田中恒成「かっこいい男になりたい」3階級王者が見据える今後の展望
8月24日に愛知・武田テバオーシャンアリーナで、WBO世界フライ級タイトルマッチが行われる。
無敗の3階級制覇王者の田中恒成(24=畑中)が、同級1位のジョナサン・ゴンサレス(28=プエルトリコ)を迎え、2度目の防衛戦を行う。
1位の最強チャレンジャー
今回対戦するゴンサレスは、身長が157cmと小柄で、サウスポースタイルの技巧派だ。これまで、22勝13KO2敗1分の戦績を誇る。
過去の試合では、2つのKO負けがあり、決して打たれ強い選手ではない。アマチュア時代には、世界ユース選手権で金メダルを獲得。
田中にとって、サウスポーとの対決は世界戦では初となるが、アマチュアで五輪を目指している兄の田中亮明(25)をパートナーに迎え対策してきた。
プロでのサウスポーとの対戦経験は少ないが、アマチュア経験も豊富なので問題ないだろう。
フライ級に階級を上げて、パワーをつけて進化してきた田中が、どのようにペースを掴むかに注目だ。
ハードなマッチメーク
ここまで田中は、タフな相手と戦い続けてきた。
フライ級に階級を上げてからは、敵地でタイトルを奪取した実力者のWBO王者の木村翔(30=青木)からタイトルを奪取。
そして初防衛戦では、元統一王者で7度の防衛を誇る田口良一(32=ワタナベ)を相手に力の差を見せつけ、判定で勝利した。
フライ級で2戦戦い、スピードに加え力強さが増した。日本人の現役世界王者は現在7名いるが、その中でも最も若い。
加えて、テクニック、スピード、パワーと三拍子が揃っている。
24歳の若さで無敗を誇り、3階級を制覇したという輝かしい実績を持つ。しかし、本人は自分の成し遂げたことに納得がいっていないようだった。
ハングリーに戦い続ける田中のモチベーションは、どこにあるのだろうか。
本人は「世界チャンピオンになっても、2階級、3階級制覇しても、認められている感じがしない」と話していた。
ボクシングは以前より世界戦のテレビ中継が減り、世界王者であっても、世間に注目され持てはやされる時代ではない。
だからこそ、ただの防衛戦ではなく、強い相手にチャレンジして実力を証明し続けている。
ターゲットは井岡一翔
ミニマム級から階級を上げ続けてきた田中だが、まだ20代前半と若く、体もまだまだ成長している。
普段の体重で60キロ近くあり、フライ級でも減量はキツイようだ。

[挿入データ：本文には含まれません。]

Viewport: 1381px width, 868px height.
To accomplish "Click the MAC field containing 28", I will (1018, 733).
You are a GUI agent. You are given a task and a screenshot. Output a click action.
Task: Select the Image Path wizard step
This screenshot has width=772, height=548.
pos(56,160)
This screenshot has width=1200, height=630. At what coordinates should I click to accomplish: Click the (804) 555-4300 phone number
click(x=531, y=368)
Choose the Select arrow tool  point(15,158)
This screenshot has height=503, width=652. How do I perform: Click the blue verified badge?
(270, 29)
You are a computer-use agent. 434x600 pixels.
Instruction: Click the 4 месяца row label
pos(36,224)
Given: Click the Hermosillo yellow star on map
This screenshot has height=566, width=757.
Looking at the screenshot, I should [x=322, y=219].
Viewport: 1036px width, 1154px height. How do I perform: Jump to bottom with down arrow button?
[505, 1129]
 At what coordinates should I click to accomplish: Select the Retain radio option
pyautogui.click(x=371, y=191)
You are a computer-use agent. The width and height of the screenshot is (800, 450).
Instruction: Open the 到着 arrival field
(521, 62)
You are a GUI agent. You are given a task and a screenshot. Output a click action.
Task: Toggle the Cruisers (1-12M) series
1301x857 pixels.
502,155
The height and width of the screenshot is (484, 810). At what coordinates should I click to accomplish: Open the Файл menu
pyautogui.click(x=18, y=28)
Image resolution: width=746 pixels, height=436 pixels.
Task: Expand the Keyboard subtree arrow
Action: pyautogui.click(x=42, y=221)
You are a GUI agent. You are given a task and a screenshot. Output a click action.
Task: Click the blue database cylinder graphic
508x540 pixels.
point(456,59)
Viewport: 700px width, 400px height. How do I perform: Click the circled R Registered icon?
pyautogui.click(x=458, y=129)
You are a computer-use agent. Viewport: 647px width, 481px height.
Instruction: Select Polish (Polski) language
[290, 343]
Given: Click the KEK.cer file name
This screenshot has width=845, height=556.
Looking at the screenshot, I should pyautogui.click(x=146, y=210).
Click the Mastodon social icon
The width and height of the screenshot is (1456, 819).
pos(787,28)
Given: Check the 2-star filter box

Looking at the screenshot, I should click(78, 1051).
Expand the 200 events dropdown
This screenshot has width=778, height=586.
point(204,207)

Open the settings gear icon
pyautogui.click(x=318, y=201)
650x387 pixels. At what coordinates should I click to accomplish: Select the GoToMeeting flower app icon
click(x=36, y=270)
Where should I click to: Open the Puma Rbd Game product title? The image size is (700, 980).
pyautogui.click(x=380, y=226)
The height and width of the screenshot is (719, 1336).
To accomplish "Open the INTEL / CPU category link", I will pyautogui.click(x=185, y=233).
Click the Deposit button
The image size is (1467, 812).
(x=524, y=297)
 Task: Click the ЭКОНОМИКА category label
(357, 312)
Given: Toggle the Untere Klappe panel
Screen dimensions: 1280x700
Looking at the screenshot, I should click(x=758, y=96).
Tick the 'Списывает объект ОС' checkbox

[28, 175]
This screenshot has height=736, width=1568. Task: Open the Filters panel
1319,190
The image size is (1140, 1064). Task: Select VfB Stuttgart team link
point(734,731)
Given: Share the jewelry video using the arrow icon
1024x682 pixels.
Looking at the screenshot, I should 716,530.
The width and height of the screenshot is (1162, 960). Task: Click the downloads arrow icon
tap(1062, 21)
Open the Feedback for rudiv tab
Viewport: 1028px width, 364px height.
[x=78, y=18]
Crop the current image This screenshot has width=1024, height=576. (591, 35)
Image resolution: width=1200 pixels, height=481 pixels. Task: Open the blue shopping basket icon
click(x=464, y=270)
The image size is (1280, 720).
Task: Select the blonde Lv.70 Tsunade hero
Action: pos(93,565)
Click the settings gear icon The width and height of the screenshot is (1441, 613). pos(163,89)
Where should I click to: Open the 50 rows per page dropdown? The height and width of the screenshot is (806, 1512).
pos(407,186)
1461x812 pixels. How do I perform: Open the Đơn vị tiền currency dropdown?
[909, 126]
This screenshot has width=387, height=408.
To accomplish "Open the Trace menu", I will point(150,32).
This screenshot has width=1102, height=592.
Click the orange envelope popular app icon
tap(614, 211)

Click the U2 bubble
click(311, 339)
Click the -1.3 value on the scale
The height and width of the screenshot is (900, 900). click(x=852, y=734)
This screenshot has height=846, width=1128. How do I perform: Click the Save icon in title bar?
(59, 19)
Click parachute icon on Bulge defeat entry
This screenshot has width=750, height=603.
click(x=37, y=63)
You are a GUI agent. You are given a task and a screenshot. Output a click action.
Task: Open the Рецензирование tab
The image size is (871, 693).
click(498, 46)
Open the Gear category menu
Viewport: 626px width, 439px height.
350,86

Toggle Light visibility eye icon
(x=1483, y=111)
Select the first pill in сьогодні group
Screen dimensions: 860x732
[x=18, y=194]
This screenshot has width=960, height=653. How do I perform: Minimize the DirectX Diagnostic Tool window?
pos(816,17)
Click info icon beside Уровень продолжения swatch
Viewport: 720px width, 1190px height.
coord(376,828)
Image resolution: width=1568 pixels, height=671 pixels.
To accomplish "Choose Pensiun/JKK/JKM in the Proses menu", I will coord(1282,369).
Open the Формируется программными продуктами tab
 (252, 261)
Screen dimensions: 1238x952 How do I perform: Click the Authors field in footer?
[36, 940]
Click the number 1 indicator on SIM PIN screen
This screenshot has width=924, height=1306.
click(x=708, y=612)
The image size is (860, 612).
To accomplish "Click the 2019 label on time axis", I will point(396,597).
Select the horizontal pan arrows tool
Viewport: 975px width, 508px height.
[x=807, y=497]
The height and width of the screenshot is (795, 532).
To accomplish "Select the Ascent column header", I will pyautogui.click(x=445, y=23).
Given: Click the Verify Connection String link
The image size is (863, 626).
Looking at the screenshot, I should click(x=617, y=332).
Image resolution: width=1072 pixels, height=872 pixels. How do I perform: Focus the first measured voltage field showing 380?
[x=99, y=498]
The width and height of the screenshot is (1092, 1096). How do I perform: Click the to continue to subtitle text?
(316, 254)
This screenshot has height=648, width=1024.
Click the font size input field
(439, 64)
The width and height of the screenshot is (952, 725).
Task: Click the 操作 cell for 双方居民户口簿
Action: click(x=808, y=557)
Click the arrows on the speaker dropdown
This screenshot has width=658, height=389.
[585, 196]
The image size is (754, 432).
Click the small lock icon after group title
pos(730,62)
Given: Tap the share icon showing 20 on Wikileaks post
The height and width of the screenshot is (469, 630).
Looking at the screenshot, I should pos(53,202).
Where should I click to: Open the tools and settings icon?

階級アップも近いだろう。
本人も、来年にはスーパーフライ級への転向も見据えているようだ。
田中のターゲットは、先日4階級を制覇した井岡一翔(30)だ。
田中も「井岡選手は、対戦相手として見ている面もあります。やりたいなという気持ちはあります」と話していた。
海外を主戦場としている井岡との対決は、実現へのハードルはあるが、両者が対戦したら非常に興味深い。
日本人初の4階級王者の井岡と、日本人最速で3階級を制覇した田中の対決は、大きな注目を集めるだろう。
どちらもテクニックがあるので、見応えがある試合になる。
ステップアップしていくためにも、今回の試合での勝ち方が重要になってくる。
田中は「ボクシングを通して、かっこいい男になりたい」と話していた。
ボクシングは究極のところは「自分との戦い」だ。
「世界王者になっても満たされない」その強い思いをモチベーションに、田中は戦い続けていく。
試合は、8月24日16時からTBSで生放送される。